C’est pas le tout, mais de discuter comme ça avec vous, ça me poulpe7.jpgdonne soif. Je me prendrais bien une petite mousse, histoire de m’humecter les papilles (de la nation me souffle mon correcteur). Brune, blonde ou rousse, je ne fais pas de différence, pourvu qu’elle soit buvable, pas comme la plupart de notre production nationale. Je pourrais vous citer parmi mes préférences la Hoegaarden blanche ou Schaapskooi trappist que j’ai dégustées en compagnie d’Olivier Thibault lorsque je lui ai narré mon aventure intitulée “ Les pieds de la dame aux clebs ”, la Krone ou la Starobrano avec Michel Chevron dans “ J’irai faire Kafka sur vos tombes ”, la Kwak avec Bertrand Delcourt dans “ Les sectes mercenaires ”, la Oscuras, une bière brune mexicaine que m’a fait connaître Gérard Delteil dans “ Chili incarné ”, la Tsin tao proposée par Roger Martin dans “ Le G.A.L. l’égoût ”, la Rinck et la San Miguel avec François Joly dans “ Chicagone ”… Mais je sens que les émanations de cette liqueur des Dieux vous monte à la tête, alors passons à autre chose.

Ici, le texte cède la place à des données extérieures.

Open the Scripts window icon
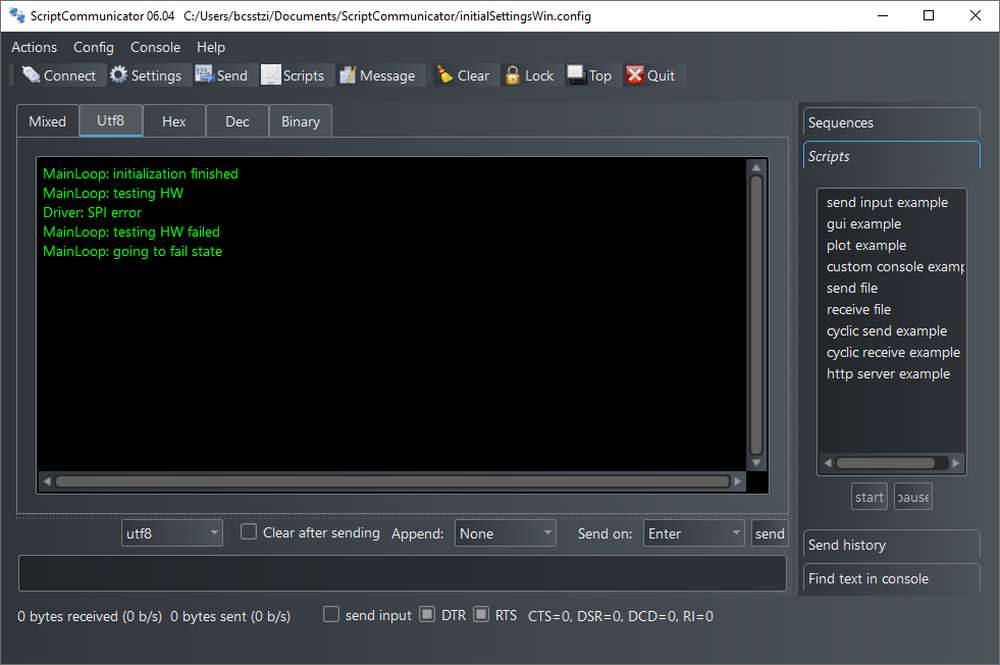Viewport: 1000px width, 665px height. click(x=270, y=75)
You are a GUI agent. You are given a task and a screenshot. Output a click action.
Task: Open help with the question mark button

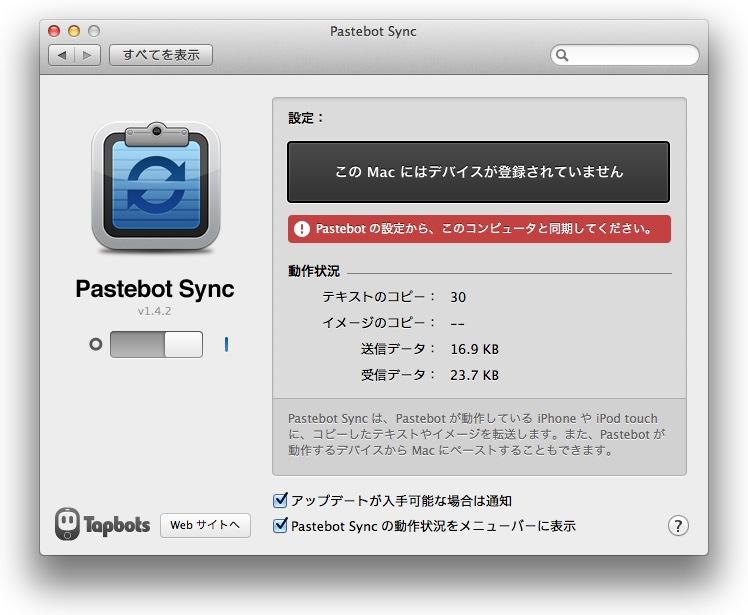pos(678,526)
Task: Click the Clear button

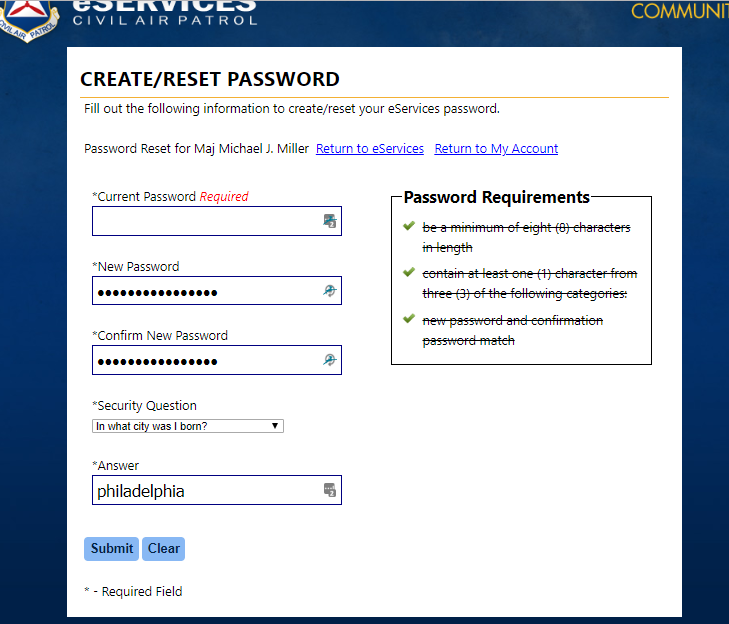Action: [x=164, y=549]
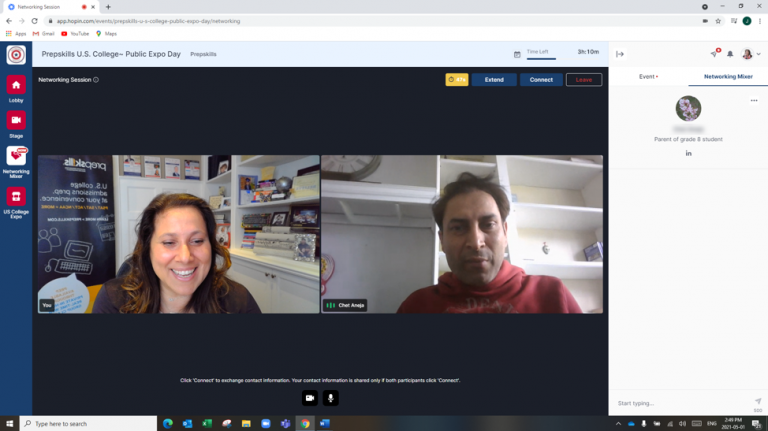Show hidden system tray icons
This screenshot has height=431, width=768.
click(619, 424)
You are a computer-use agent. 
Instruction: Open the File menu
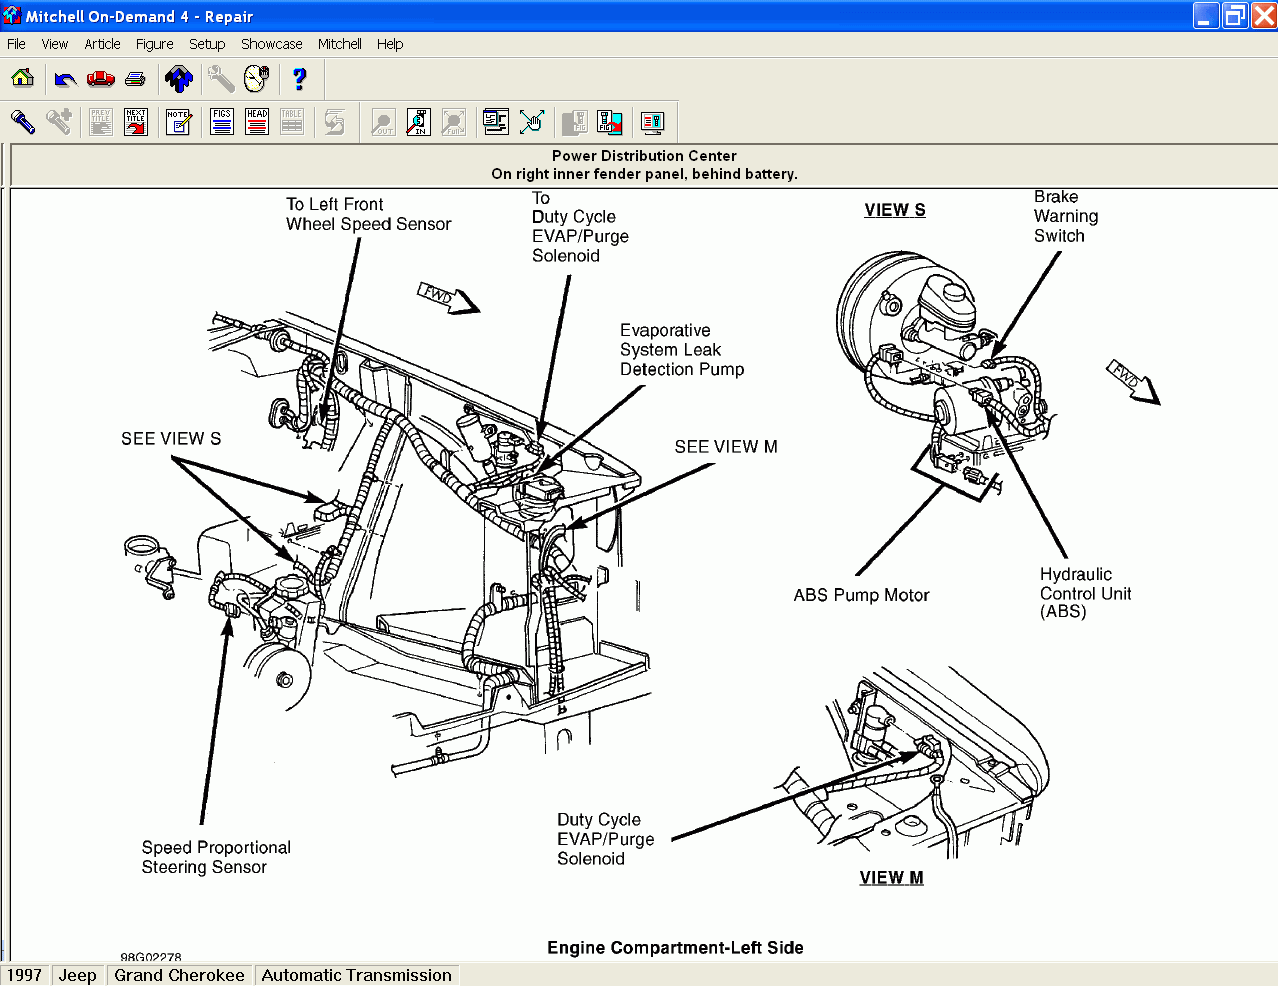coord(16,44)
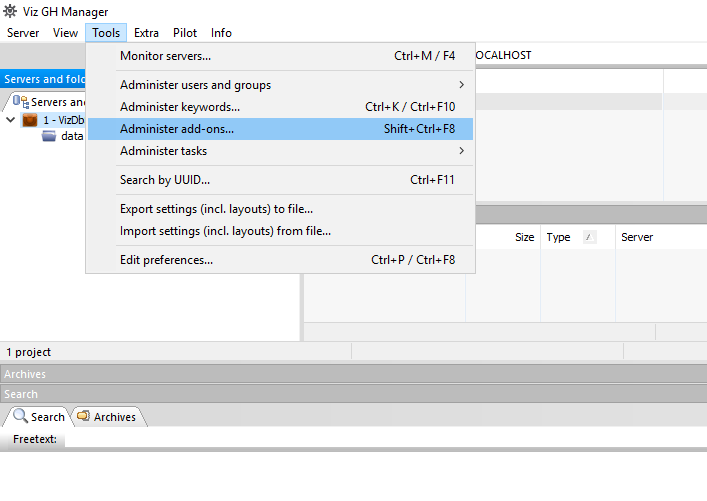The image size is (707, 501).
Task: Choose Export settings to file
Action: [x=216, y=209]
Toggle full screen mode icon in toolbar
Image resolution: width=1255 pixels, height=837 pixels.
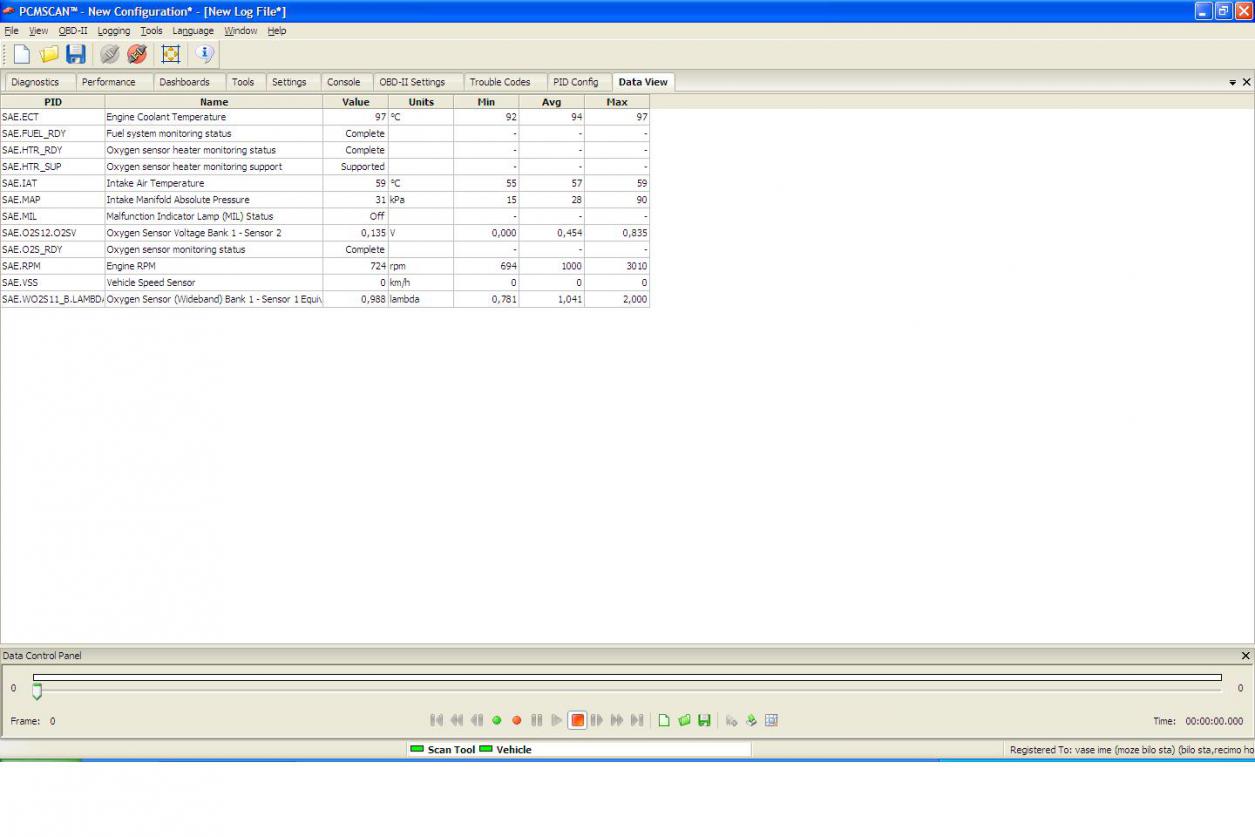click(x=171, y=55)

Mes tribulations m’entraînent en province, et même à l’étranger. J’ai visité Le Havre, Lyon, Angoulême, Montmédy, Pau, Valence, Castagnède, Toulouse, et leurs environs. Parfois je change quelque peu le nom des localités où j’exerce mon apostolat comme dans l’histoire narrée par Jean-Jacques Reboux dans “ La cerise sur le gâteux ”. Ainsi il a rebaptisé sa commune Charançon le plomb. Il ne manque pas d’humour, mais tout un chacun aura compris où je me trouvais pour dénouer les fils de l’intrigue. Je ne rechigne pas non plus de me promener en dehors de nos frontières. C’est ainsi que pour la bonne cause (toujours), je me suis retrouvé à Assiout et le Caire en Egypte, et à Riyadh en Arabie Saoudite sous la férule de Roger Dadoun dans “ Allah recherche l’autan perdu ”, à La Paz en Bolivie, à Mexico et à Las Condes au Chili grâce à Gérard Delteil. Egalement à Manchester dans une aventure évoquée par mon père spirituel, Jean-Bernard Pouy, mais cette pérégrination n’a pas encore été racontée. Peut-être un jour saurez-vous ce que je suis allé faire dans cette ville située au nord de la perfide Albion. Mais il me faut bien garder quelques petits secrets de temps à autre.

C’est comme pour mes différentes identités. Mes historiographes se font un malin plaisir de les dévoiler. Alors à chaque fois je me dois de changer de nom et cela va de Henri Wajman, chercheur au CNRS ou Jérôme Le Prieur sous la plume de J.-B. Pouy dans “ La petite écuyère a cafté ”, à Gabriel Lardoise dans “ Quand les poulpes auront des dents ” de Pierre Barachant, en passant par l’inspecteur Calmar ou Gabriel Van Poulpen dans “ Arrêtez le carrelage ” de Patrick Raynal, Charles Pulpowski par Bertrand Delcourt, j’en passe et des meilleurs. Franchement on se demande parfois s’ils ont du respect pour l’homme dont ils traitent les aventures. Il n’y a que Roger Martin qui m’a donné des pseudonymes que je suis fier de porter : Jack Eden, référence à Martin Eden de Jack London, ou encore Brice Pelman, auteur de romans policiers.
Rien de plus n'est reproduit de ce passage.